• [Problem]: Copy all lines below that use the word "green".

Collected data
--- START ---

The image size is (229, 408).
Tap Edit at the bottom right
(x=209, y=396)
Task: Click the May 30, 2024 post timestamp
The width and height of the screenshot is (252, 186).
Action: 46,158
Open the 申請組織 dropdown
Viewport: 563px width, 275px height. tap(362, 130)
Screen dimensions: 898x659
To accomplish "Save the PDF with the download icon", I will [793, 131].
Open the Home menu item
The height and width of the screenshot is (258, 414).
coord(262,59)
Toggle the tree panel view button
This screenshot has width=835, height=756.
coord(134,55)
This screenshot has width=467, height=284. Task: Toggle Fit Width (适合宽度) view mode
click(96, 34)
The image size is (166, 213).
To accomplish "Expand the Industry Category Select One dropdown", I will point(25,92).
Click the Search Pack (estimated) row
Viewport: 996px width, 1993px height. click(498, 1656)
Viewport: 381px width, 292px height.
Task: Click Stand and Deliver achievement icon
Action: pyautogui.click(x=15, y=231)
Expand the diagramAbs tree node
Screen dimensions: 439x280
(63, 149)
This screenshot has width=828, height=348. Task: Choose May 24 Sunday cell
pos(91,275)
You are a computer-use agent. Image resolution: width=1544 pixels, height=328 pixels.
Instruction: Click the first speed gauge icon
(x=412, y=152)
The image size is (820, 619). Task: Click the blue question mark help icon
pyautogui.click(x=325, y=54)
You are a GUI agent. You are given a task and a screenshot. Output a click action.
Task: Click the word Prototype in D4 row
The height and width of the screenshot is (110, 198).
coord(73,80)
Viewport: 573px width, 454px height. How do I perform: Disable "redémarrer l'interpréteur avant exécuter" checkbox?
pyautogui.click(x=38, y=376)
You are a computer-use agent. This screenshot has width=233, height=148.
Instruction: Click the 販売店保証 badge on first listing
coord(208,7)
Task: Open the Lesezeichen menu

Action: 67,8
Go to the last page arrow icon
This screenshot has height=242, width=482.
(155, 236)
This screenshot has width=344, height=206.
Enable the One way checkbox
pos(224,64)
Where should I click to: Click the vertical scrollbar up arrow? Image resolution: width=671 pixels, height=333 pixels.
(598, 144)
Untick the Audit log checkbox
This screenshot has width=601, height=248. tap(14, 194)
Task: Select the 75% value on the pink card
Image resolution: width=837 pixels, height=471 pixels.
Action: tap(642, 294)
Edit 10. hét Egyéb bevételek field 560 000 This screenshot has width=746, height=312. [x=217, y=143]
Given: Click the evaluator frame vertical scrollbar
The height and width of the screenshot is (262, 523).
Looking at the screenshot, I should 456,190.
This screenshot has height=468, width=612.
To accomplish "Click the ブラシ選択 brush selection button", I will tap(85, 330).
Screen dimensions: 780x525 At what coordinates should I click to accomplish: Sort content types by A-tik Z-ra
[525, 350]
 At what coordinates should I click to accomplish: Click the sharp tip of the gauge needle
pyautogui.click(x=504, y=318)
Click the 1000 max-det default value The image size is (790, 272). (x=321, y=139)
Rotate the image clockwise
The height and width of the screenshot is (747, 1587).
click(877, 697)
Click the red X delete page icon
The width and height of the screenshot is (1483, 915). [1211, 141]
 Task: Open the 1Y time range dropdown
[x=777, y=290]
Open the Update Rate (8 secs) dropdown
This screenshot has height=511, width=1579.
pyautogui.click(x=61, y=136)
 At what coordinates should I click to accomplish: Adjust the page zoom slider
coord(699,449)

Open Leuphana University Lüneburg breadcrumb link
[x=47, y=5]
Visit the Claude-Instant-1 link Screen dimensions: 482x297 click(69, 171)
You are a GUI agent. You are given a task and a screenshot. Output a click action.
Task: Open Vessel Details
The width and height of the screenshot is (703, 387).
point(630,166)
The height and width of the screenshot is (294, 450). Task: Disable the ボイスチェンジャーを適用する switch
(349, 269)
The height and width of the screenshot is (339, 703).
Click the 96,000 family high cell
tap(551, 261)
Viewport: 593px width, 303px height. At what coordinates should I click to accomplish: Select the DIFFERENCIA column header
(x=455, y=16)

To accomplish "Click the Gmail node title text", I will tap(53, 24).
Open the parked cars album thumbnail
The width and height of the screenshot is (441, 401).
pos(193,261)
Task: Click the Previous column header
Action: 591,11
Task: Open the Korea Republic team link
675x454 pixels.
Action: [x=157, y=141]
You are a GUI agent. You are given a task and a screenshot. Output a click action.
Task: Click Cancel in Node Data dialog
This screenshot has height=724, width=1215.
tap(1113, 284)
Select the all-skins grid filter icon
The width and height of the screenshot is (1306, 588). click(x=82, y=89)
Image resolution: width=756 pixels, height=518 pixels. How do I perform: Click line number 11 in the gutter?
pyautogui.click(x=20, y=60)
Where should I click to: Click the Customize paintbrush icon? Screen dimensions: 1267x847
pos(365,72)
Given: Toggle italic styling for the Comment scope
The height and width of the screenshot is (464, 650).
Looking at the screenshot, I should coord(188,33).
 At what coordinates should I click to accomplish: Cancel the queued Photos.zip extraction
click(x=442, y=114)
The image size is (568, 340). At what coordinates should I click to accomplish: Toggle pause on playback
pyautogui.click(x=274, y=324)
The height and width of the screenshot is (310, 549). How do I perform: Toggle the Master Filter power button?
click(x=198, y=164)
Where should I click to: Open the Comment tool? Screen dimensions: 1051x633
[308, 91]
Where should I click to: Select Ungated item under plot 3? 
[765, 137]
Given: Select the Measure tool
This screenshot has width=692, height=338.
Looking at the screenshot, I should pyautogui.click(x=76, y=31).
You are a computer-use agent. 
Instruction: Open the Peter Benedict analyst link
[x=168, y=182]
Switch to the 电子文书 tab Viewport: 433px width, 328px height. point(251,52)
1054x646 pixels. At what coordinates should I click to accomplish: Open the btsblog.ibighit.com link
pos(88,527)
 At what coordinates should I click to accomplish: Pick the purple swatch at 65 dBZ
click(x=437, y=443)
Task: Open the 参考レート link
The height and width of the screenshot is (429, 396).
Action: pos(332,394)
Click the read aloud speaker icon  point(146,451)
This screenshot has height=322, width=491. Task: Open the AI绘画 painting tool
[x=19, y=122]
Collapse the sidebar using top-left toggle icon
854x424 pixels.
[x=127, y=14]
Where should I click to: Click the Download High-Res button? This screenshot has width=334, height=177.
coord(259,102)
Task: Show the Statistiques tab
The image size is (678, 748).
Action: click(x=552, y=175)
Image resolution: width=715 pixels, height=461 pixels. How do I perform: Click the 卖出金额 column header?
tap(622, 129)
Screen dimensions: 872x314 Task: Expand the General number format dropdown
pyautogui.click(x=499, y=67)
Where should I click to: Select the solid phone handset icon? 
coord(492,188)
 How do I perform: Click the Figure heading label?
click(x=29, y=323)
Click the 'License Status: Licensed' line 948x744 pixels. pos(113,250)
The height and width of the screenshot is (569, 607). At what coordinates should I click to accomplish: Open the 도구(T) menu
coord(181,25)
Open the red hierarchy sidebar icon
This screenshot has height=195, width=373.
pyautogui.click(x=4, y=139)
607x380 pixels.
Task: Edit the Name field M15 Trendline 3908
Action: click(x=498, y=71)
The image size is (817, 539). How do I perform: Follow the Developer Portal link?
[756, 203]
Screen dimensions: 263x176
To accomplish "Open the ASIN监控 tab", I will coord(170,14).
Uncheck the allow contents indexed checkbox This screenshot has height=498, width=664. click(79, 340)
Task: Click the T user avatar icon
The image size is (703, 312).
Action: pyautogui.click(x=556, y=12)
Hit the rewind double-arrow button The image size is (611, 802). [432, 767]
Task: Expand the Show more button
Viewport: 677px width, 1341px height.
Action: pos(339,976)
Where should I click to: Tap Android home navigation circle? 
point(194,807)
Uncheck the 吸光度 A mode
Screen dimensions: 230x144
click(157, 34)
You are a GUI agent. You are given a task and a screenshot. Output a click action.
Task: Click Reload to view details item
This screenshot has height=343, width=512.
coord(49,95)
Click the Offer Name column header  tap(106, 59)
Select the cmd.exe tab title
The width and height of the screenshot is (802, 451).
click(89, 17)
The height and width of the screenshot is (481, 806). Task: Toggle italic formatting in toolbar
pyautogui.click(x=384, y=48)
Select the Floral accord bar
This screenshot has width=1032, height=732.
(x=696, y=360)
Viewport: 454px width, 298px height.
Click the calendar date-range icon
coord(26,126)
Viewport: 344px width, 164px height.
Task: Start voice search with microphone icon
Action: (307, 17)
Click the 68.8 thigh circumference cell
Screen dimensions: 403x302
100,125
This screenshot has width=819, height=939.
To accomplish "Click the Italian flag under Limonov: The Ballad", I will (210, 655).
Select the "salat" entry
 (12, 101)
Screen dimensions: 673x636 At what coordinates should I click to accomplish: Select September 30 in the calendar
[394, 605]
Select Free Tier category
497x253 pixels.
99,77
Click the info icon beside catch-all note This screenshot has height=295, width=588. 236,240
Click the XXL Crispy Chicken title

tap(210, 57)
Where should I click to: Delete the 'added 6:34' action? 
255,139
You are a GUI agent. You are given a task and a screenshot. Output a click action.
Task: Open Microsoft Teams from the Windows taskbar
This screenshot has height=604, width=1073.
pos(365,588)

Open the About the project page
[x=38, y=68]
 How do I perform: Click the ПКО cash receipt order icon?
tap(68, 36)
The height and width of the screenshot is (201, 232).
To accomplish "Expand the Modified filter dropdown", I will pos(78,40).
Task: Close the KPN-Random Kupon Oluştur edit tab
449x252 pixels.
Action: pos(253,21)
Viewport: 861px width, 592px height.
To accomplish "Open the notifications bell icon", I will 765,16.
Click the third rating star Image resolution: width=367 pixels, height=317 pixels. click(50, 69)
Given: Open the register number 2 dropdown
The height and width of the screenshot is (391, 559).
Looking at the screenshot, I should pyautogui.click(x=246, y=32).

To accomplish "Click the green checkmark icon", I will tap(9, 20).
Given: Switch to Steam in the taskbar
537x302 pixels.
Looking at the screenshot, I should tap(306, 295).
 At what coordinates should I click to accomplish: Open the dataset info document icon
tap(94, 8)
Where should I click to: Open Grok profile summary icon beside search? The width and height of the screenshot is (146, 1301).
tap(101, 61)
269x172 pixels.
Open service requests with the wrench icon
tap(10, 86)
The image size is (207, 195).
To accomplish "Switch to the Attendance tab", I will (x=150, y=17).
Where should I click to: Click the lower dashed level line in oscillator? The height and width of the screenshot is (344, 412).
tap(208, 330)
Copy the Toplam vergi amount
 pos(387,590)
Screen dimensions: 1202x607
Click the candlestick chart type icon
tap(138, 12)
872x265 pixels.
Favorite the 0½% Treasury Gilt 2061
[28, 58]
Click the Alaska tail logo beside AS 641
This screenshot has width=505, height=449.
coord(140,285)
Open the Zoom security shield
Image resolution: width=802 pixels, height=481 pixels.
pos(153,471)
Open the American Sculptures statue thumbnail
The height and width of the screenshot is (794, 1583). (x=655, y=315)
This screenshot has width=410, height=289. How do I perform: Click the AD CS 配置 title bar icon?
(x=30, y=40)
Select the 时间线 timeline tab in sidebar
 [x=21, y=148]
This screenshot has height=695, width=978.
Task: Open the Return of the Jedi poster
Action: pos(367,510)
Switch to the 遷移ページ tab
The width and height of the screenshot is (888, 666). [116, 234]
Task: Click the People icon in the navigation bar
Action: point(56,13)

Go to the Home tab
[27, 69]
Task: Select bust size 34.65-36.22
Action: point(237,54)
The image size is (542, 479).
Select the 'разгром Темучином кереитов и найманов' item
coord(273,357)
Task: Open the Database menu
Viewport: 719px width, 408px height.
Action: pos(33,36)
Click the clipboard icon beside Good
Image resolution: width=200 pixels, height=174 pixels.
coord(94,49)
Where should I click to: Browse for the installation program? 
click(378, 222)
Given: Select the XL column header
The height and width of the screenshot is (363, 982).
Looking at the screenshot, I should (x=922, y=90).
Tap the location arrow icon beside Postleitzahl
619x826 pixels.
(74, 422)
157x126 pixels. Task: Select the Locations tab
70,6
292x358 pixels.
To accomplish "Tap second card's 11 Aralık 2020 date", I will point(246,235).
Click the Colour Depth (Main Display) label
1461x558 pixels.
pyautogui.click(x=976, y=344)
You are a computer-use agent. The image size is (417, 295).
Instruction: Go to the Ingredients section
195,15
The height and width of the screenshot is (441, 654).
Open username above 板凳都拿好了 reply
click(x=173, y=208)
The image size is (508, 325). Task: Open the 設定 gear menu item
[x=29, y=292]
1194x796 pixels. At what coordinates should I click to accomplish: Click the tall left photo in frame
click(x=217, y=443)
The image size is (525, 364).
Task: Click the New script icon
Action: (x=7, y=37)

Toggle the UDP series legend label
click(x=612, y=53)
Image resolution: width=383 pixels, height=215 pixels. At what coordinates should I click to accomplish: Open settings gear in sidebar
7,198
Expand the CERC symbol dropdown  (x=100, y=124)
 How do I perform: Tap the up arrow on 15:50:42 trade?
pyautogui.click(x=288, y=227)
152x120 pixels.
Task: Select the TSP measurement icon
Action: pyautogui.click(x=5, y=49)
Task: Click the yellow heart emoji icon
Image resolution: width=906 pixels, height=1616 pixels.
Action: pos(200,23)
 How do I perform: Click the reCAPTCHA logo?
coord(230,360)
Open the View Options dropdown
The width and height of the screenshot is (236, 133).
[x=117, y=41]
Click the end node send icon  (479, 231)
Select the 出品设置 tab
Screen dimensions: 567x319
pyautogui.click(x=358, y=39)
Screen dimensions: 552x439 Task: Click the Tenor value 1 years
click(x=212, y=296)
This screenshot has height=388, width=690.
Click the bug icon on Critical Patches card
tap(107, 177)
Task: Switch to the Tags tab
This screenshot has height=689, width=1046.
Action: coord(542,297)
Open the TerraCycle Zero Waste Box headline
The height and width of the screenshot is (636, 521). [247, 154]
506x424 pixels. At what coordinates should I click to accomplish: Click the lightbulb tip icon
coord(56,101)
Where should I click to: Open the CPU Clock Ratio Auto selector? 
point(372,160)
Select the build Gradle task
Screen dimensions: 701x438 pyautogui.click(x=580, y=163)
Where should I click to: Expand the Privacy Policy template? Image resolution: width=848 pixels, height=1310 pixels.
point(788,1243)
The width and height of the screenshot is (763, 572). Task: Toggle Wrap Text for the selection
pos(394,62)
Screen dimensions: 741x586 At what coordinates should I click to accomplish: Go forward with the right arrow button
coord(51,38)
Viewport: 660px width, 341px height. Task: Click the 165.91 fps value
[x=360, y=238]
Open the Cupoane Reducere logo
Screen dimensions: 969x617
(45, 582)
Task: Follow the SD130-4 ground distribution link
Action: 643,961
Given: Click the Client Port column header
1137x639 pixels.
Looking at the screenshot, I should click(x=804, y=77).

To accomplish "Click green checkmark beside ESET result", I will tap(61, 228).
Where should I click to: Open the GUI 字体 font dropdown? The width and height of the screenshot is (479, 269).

--- END ---

• [Problem solution]:
To accomplish "Click the green checkmark icon", I will tap(9, 20).
To accomplish "Click green checkmark beside ESET result", I will tap(61, 228).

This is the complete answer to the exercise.